Exercise goal. The records that follow are to be transcribed word for word.

Input data.
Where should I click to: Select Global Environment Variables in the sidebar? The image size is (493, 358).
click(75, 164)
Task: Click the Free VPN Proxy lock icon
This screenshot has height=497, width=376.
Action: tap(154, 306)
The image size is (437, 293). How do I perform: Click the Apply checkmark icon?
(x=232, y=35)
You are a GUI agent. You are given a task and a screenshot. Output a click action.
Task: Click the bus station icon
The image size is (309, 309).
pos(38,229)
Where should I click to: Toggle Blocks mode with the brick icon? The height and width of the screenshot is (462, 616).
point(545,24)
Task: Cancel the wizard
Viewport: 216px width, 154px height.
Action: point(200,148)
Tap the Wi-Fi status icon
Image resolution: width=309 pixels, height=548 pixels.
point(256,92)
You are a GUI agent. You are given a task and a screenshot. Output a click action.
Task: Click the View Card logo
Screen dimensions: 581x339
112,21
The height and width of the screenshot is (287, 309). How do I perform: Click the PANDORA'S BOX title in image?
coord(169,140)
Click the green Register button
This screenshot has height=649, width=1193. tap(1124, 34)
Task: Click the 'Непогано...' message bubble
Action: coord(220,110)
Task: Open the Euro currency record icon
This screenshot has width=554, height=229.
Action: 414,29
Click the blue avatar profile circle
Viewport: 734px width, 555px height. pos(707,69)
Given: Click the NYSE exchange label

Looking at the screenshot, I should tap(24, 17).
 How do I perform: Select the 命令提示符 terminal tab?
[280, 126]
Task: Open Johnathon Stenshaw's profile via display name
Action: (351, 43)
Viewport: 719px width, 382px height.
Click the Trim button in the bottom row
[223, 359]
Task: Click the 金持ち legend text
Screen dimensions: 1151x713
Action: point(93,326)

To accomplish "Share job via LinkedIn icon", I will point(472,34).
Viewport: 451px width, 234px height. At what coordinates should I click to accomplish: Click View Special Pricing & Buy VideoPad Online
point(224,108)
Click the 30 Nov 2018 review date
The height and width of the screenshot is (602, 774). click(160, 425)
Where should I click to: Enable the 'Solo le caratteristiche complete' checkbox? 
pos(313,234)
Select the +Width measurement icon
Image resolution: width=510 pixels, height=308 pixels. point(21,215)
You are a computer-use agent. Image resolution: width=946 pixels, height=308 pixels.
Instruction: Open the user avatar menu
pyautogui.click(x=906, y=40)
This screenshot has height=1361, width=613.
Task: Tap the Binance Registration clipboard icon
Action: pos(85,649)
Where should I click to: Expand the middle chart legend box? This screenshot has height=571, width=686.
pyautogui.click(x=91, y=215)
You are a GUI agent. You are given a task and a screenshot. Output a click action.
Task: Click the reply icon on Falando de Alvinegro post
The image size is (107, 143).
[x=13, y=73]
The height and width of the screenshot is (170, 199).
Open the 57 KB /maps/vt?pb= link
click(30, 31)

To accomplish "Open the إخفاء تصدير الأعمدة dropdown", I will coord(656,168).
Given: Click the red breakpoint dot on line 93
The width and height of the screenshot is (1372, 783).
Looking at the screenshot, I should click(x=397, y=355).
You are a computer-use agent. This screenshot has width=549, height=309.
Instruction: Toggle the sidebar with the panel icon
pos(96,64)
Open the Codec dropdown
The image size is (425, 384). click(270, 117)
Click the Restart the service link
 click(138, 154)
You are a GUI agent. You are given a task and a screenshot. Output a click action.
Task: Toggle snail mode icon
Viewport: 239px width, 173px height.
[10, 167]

Response to the exercise.
Where should I click to: Select Global Environment Variables in the sidebar? The image size is (493, 358).
click(75, 164)
Task: Click the Free VPN Proxy lock icon
This screenshot has height=497, width=376.
Action: tap(154, 306)
The image size is (437, 293). How do I perform: Click the Apply checkmark icon?
(x=232, y=35)
You are a GUI agent. You are given a task and a screenshot. Output a click action.
Task: Click the bus station icon
The image size is (309, 309).
pos(38,229)
Where should I click to: Toggle Blocks mode with the brick icon? The height and width of the screenshot is (462, 616).
point(545,24)
Task: Cancel the wizard
Viewport: 216px width, 154px height.
Action: point(200,148)
Tap the Wi-Fi status icon
Image resolution: width=309 pixels, height=548 pixels.
point(256,92)
You are a GUI agent. You are given a task and a screenshot. Output a click action.
Task: Click the View Card logo
Screen dimensions: 581x339
112,21
The height and width of the screenshot is (287, 309). How do I perform: Click the PANDORA'S BOX title in image?
coord(169,140)
Click the green Register button
This screenshot has height=649, width=1193. tap(1124, 34)
Task: Click the 'Непогано...' message bubble
Action: coord(220,110)
Task: Open the Euro currency record icon
This screenshot has width=554, height=229.
Action: 414,29
Click the blue avatar profile circle
Viewport: 734px width, 555px height. pos(707,69)
Given: Click the NYSE exchange label

Looking at the screenshot, I should tap(24, 17).
 How do I perform: Select the 命令提示符 terminal tab?
[280, 126]
Task: Open Johnathon Stenshaw's profile via display name
Action: (351, 43)
Viewport: 719px width, 382px height.
Click the Trim button in the bottom row
[223, 359]
Task: Click the 金持ち legend text
Screen dimensions: 1151x713
Action: point(93,326)

To accomplish "Share job via LinkedIn icon", I will point(472,34).
Viewport: 451px width, 234px height. At what coordinates should I click to accomplish: Click View Special Pricing & Buy VideoPad Online
point(224,108)
Click the 30 Nov 2018 review date
The height and width of the screenshot is (602, 774). click(160, 425)
Where should I click to: Enable the 'Solo le caratteristiche complete' checkbox? 
pos(313,234)
Select the +Width measurement icon
Image resolution: width=510 pixels, height=308 pixels. point(21,215)
You are a computer-use agent. Image resolution: width=946 pixels, height=308 pixels.
Instruction: Open the user avatar menu
pyautogui.click(x=906, y=40)
This screenshot has height=1361, width=613.
Task: Tap the Binance Registration clipboard icon
Action: pos(85,649)
Where should I click to: Expand the middle chart legend box? This screenshot has height=571, width=686.
pyautogui.click(x=91, y=215)
You are a GUI agent. You are given a task and a screenshot. Output a click action.
Task: Click the reply icon on Falando de Alvinegro post
The image size is (107, 143).
[x=13, y=73]
The height and width of the screenshot is (170, 199).
Open the 57 KB /maps/vt?pb= link
click(30, 31)

To accomplish "Open the إخفاء تصدير الأعمدة dropdown", I will coord(656,168).
Given: Click the red breakpoint dot on line 93
The width and height of the screenshot is (1372, 783).
Looking at the screenshot, I should click(x=397, y=355).
You are a computer-use agent. This screenshot has width=549, height=309.
Instruction: Toggle the sidebar with the panel icon
pos(96,64)
Open the Codec dropdown
The image size is (425, 384). click(270, 117)
Click the Restart the service link
 click(138, 154)
You are a GUI agent. You are given a task and a screenshot. Output a click action.
Task: Toggle snail mode icon
Viewport: 239px width, 173px height.
[10, 167]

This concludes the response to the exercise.